Although clinorotation is a standard ground-based tool, previously reported studies on the effects of simulated microgravity in mesenchymal stem cells have yielded conflicting findings (Table 1). For instance, some researchers have shown that microgravity enhances proliferation,17 whereas others have demonstrated inhibition.20 Chondrogenic differentiation has also been found to be either promoted21 or suppressed.22 Similar inconsistencies have also been highlighted in a recent review.23 Some of these observed discrepancies could be due to differences in culture media formulation and cell source, but it is also possible that the choice of clinorotation parameters used for an experiment may substantially influence cell behavior.
A two-dimensional clinostat rotates a sample along the longitudinal axis to produce a time-averaged nullification of the gravity vector. Theoretically speaking, to simulate microgravity effectively, the period of rotation should be shorter than some time constant that governs the rate processes involved in the cellular gravisensing machinery that enable a cell to ‘perceive’ and respond to the changing trajectory of the gravity vector. For conventional clinostats, however, there are also practical considerations that limit the angular frequency of rotation.24 Specifically, rotation speed must be adjusted to balance sedimentation forces, centrifugal and Coriolis effects, and Stokes’ drag. Because of these constraints, the parameters of angular rotation depend on the particular design and implementation of each experimental system.
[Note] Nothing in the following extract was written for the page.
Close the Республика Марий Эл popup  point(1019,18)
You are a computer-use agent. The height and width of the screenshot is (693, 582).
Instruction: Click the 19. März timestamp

To minimize the effects of these extrinsic stimuli, we recently developed a lab-on-chip clinorotation device (clinochip, Figure 1a) that confines adhered cells within a small region along the axis of rotation, limiting residual accelerations to levels below 10−4g at different rotation speeds.25 Moreover, the clinochip is amenable to time-lapse microscopy, which enables us to characterize the kinetics of cell spreading, changes in morphology, and migration with minimal disruption to the simulated microgravity environment. In this study, we used this device to investigate how angular frequency affects human mesenchymal stem cell (hMSC) behavior. On the basis of the concept that there are specific rate processes that govern cellular gravisensing (Figure 1b), we hypothesize that hMSCs would exhibit angular frequency-dependent responses. The results of this work demonstrate that hMSCs can in fact ‘detect’ differences in rotation speed in a manner that causes heterogeneous population shifts toward more rounded morphologies and retraction of cell area. This could have significant implications on our basic understanding of stem cell regulation as well as on strategies that are being used in stem cell-based applications.
Materials and methods
hMSCs were obtained from a commercial source (PT-2501, Lonza, Walkersville, MD, USA), and confirmed to be mycoplasma-free. Clinochip fabrication required microscope slides (12-544-1, Fisher Scientific, Waltham, MA, USA) and 0.25- mm-thick polydimethylsiloxane sheets (HT-6240, Rogers Corporation, Rogers, CT, USA). Fluorescence visualization was performed for actin using 5% (w/v) Texas red phalloidin (Life Technologies, Gaithersburg, MD, USA) and for focal adhesions using 1 μg/ml fluorescein-conjugated anti-vinculin (MA1–34629, Life Technologies). Fibronectin (354008, BD Biosciences, San Jose, CA, USA) was used to enable cell adhesion, and nerve growth factor (NGF; 7S-NGF, Life Technologies) was used for migration experiments. Calcein-AM and ethidium homodimer-1 (L-3224, Life Technologies) were used to perform cell viability assays.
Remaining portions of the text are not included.